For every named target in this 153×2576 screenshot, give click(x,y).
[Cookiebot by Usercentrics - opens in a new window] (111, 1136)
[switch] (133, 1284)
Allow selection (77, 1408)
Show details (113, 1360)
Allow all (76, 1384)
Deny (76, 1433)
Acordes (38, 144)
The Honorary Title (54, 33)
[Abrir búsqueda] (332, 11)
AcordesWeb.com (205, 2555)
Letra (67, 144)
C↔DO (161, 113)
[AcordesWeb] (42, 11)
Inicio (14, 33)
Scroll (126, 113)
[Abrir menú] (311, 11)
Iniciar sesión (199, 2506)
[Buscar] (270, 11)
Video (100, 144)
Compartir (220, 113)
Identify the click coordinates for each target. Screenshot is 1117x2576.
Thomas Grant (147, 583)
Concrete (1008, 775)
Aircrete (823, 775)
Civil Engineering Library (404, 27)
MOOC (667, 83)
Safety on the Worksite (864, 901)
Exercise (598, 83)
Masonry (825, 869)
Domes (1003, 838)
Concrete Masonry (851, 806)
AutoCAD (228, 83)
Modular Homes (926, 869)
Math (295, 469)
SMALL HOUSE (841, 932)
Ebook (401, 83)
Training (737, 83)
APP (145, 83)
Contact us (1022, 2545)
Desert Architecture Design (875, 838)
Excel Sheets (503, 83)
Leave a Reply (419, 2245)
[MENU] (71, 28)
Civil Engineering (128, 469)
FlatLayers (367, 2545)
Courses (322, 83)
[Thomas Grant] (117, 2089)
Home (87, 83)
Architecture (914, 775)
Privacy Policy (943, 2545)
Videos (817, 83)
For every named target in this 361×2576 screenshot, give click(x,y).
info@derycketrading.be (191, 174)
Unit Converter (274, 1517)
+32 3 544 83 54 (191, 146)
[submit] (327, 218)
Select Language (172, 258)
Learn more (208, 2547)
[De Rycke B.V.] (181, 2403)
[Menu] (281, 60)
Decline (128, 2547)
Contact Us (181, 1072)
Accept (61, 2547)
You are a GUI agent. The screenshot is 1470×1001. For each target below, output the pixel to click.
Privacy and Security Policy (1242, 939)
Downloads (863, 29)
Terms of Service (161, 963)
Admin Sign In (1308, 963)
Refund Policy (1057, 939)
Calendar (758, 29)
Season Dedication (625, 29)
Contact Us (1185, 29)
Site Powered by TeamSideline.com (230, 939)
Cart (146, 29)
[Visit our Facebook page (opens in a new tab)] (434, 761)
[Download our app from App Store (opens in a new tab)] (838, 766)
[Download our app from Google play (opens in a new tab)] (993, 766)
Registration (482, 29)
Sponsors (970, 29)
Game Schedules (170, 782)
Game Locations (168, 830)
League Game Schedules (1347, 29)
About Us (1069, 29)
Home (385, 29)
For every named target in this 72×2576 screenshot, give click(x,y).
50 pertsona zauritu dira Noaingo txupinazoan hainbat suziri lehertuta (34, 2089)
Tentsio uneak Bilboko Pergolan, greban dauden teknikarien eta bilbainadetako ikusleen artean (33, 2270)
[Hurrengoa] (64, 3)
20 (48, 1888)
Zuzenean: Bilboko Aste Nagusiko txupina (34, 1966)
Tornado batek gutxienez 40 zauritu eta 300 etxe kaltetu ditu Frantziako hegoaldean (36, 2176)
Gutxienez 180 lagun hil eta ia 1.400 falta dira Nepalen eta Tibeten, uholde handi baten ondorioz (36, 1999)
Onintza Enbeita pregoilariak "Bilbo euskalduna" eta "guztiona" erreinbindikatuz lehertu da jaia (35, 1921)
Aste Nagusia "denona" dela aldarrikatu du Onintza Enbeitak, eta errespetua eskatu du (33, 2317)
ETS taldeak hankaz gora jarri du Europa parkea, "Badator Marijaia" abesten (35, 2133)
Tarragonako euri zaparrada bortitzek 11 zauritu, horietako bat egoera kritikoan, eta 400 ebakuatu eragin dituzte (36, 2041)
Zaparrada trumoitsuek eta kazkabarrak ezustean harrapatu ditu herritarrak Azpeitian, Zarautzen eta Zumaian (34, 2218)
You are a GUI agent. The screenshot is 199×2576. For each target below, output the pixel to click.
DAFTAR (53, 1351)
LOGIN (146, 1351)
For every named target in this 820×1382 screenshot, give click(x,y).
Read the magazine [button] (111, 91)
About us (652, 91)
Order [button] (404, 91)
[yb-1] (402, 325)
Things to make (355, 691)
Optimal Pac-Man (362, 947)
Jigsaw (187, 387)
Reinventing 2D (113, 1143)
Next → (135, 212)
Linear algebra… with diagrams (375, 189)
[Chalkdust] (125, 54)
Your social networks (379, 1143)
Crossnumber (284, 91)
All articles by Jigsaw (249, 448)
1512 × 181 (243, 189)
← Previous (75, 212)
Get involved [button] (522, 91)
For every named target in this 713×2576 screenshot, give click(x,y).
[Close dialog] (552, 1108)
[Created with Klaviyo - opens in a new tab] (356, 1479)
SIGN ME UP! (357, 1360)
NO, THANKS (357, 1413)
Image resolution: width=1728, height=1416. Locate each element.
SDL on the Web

— Exercise —
Out of the data above, return each line where the word "Onintza" can be found.

— Answer below —
Onintza Enbeita pregoilariak "Bilbo euskalduna" eta "guztiona" erreinbindikatuz lehertu da jaia (35, 1921)
Aste Nagusia "denona" dela aldarrikatu du Onintza Enbeitak, eta errespetua eskatu du (33, 2317)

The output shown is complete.